Nicholas looked up, his eyes cold and guarded. Vladimir had cleaned up in a public fountain, washing the crimson stains from his chest and face. The crowds that danced in the streets had not marked him, no more than any other man nursing an incipient hangover in this city of its millions. "When this hunger comes," he said, his words bitten out, "can you choose who to take? Can you sate this thirst before you lose control? Can you drink just a little?"
Vladimir hung his head again, burying it in his hands. "Yes," the Northerner said. "I could: I should have, but I have been trying to master myself, to better it by my will. Some few of us, the rashkashutra, can do so. They are our wise men, our war chiefs. They can command it. I thought that I could: itis: " The Northerner paused, groping for the words he wanted. Nicholas felt a change in the air in the room and half turned.
"It is dangerous to hunt here," whispered a rich voice, redolent of dead flowers and the curling vapor that rises from newly turned earth, "without my leave."
Nicholas froze, hearing the scrape of the door closing. There was a presence behind him, something cold and old and very angry. Under his hand, Brunhilde quivered, sending up a faint almost imperceptible keening sound. By sheer will, he mastered the gibbering fear that the voice engendered and he turned, rising, the blade in his hand.

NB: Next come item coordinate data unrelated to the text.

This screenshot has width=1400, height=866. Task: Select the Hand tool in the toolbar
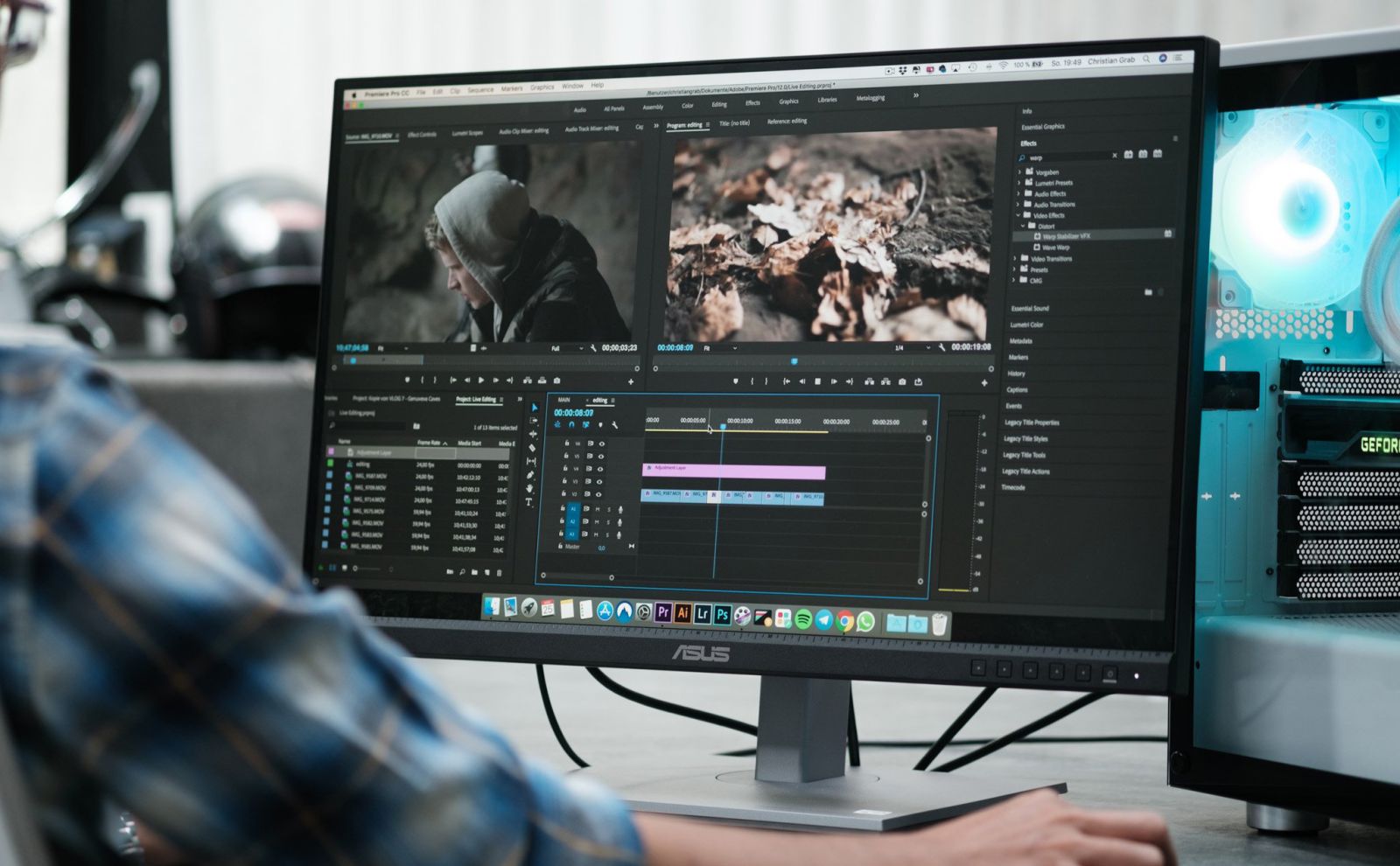pos(530,489)
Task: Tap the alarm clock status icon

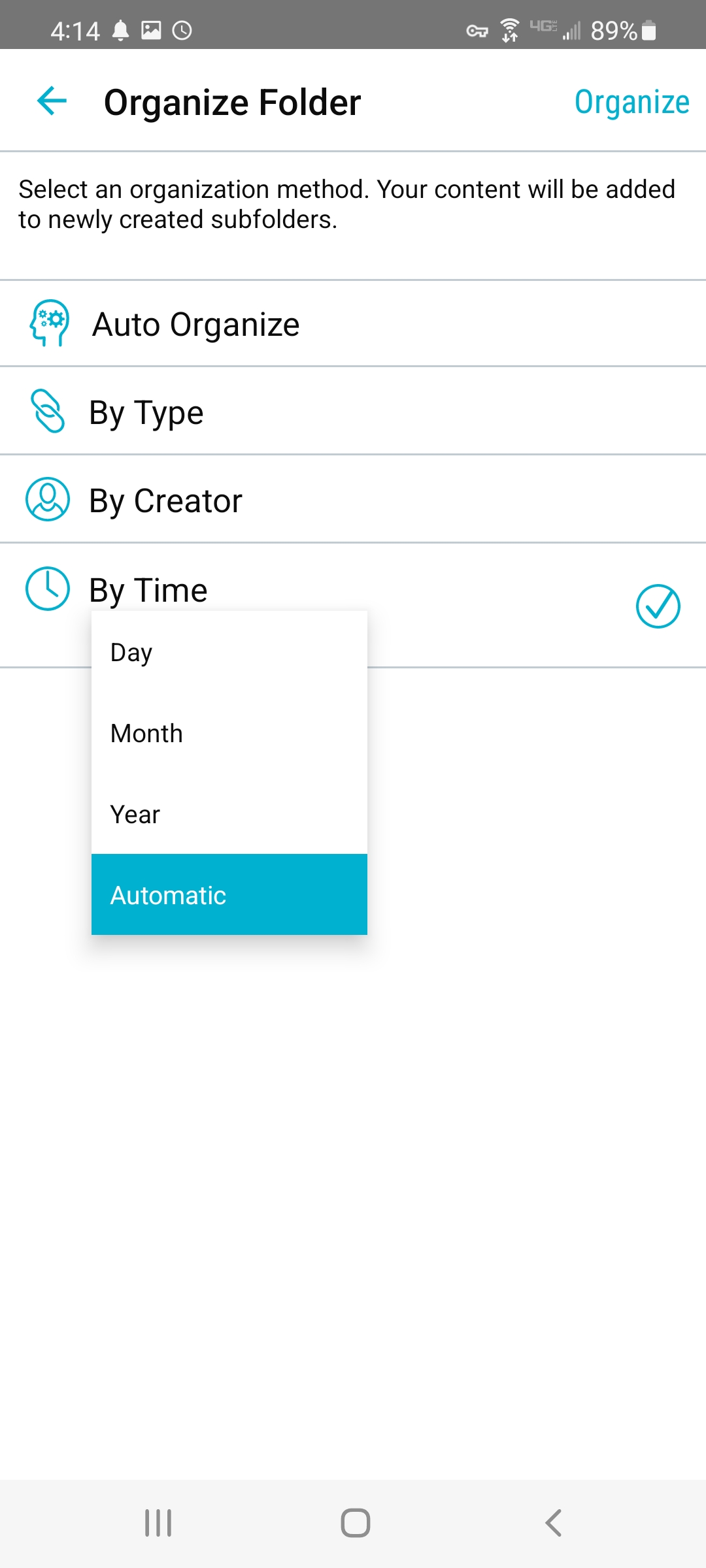Action: pos(182,31)
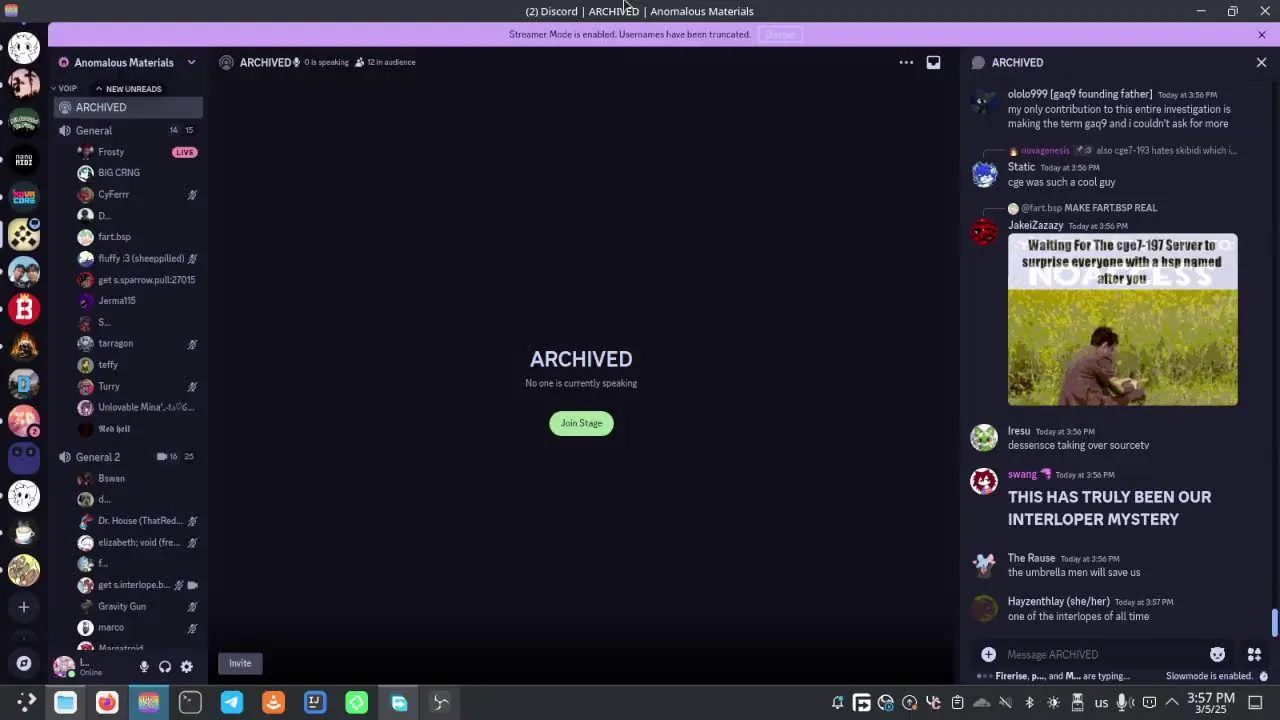Expand the Anomalous Materials server dropdown

pos(191,62)
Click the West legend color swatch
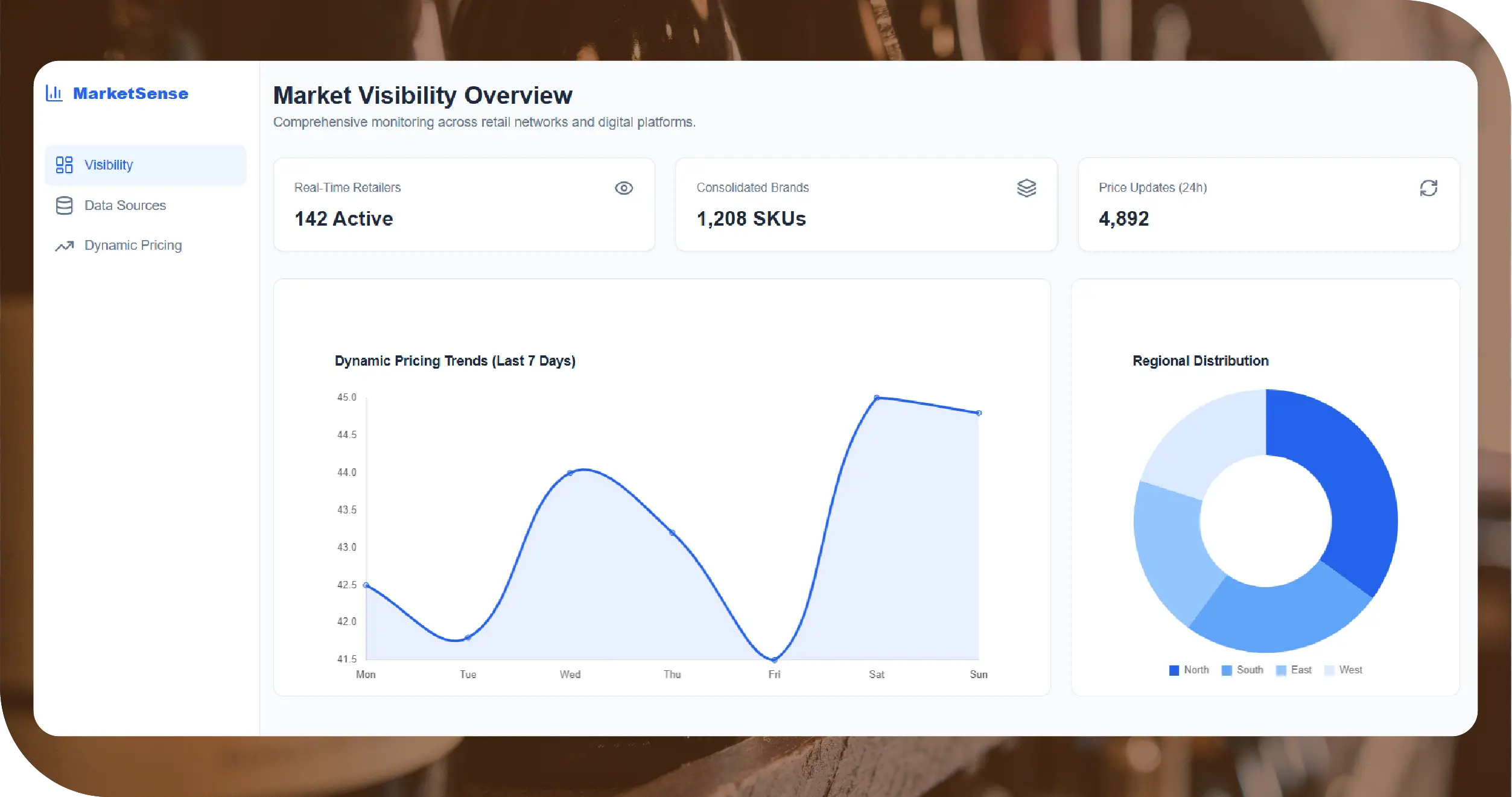 tap(1329, 670)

There was a woman at the threshold of the room, with a face like the moon in clear water. He met her eyes- a blue so clear, it was almost white- and felt the blow of her will. He stepped back, between the woman and Vladimir, and Brunhilde was singing in his hand. Pale light gleamed along the spine of the dwarf-steel blade. The woman stepped forward from the door, her thin white hand on a staff of bone as tall as a Varangian. Her bracelets made a soft clinking sound. Nicholas did not move, though he felt Vladimir's fear at his back like the heat from a fire.